(STUDY MATERIAL)
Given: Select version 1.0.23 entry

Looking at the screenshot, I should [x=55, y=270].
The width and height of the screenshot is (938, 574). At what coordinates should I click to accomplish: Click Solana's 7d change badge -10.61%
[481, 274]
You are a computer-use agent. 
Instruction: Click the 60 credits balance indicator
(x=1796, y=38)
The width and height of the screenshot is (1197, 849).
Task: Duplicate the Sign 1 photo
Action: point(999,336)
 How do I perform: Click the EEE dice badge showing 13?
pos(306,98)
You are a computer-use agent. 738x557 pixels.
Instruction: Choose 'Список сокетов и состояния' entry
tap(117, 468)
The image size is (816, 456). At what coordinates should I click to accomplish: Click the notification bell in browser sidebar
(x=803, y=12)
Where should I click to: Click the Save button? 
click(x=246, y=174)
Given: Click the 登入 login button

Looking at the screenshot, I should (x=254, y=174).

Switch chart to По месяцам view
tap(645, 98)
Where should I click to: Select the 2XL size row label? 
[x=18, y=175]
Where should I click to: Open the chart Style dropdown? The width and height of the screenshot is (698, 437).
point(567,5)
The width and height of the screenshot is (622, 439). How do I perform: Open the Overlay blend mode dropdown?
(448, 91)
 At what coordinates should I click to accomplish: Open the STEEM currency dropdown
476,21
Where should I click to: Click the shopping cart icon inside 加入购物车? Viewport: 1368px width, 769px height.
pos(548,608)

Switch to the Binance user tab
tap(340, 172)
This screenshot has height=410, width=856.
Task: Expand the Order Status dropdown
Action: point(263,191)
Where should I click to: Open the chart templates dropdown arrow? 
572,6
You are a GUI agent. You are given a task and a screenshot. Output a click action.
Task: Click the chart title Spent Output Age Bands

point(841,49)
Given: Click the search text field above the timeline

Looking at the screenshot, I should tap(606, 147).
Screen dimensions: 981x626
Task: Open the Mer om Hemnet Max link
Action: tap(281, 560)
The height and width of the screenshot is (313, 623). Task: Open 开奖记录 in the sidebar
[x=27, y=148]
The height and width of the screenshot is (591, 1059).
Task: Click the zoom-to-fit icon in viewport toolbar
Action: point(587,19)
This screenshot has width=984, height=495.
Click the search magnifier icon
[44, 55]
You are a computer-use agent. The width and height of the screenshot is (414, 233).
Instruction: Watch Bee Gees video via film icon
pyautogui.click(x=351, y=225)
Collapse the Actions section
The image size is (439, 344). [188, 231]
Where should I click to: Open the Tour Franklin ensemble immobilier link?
(End STUDY MATERIAL)
WHAT THE TASK ASKS
Write every record out again, unaltered.

SOLVED PROBLEM
Given: Select version 1.0.23 entry

Looking at the screenshot, I should [x=55, y=270].
The width and height of the screenshot is (938, 574). At what coordinates should I click to accomplish: Click Solana's 7d change badge -10.61%
[481, 274]
You are a computer-use agent. 
Instruction: Click the 60 credits balance indicator
(x=1796, y=38)
The width and height of the screenshot is (1197, 849).
Task: Duplicate the Sign 1 photo
Action: point(999,336)
 How do I perform: Click the EEE dice badge showing 13?
pos(306,98)
You are a computer-use agent. 738x557 pixels.
Instruction: Choose 'Список сокетов и состояния' entry
tap(117, 468)
The image size is (816, 456). At what coordinates should I click to accomplish: Click the notification bell in browser sidebar
(x=803, y=12)
Where should I click to: Click the Save button? 
click(x=246, y=174)
Given: Click the 登入 login button

Looking at the screenshot, I should (x=254, y=174).

Switch chart to По месяцам view
tap(645, 98)
Where should I click to: Select the 2XL size row label? 
[x=18, y=175]
Where should I click to: Open the chart Style dropdown? The width and height of the screenshot is (698, 437).
point(567,5)
The width and height of the screenshot is (622, 439). How do I perform: Open the Overlay blend mode dropdown?
(448, 91)
 At what coordinates should I click to accomplish: Open the STEEM currency dropdown
476,21
Where should I click to: Click the shopping cart icon inside 加入购物车? Viewport: 1368px width, 769px height.
pos(548,608)

Switch to the Binance user tab
tap(340, 172)
This screenshot has height=410, width=856.
Task: Expand the Order Status dropdown
Action: point(263,191)
Where should I click to: Open the chart templates dropdown arrow? 
572,6
You are a GUI agent. You are given a task and a screenshot. Output a click action.
Task: Click the chart title Spent Output Age Bands

point(841,49)
Given: Click the search text field above the timeline

Looking at the screenshot, I should tap(606, 147).
Screen dimensions: 981x626
Task: Open the Mer om Hemnet Max link
Action: tap(281, 560)
The height and width of the screenshot is (313, 623). Task: Open 开奖记录 in the sidebar
[x=27, y=148]
The height and width of the screenshot is (591, 1059).
Task: Click the zoom-to-fit icon in viewport toolbar
Action: point(587,19)
This screenshot has width=984, height=495.
Click the search magnifier icon
[44, 55]
You are a computer-use agent. The width and height of the screenshot is (414, 233).
Instruction: Watch Bee Gees video via film icon
pyautogui.click(x=351, y=225)
Collapse the Actions section
The image size is (439, 344). [188, 231]
Where should I click to: Open the Tour Franklin ensemble immobilier link?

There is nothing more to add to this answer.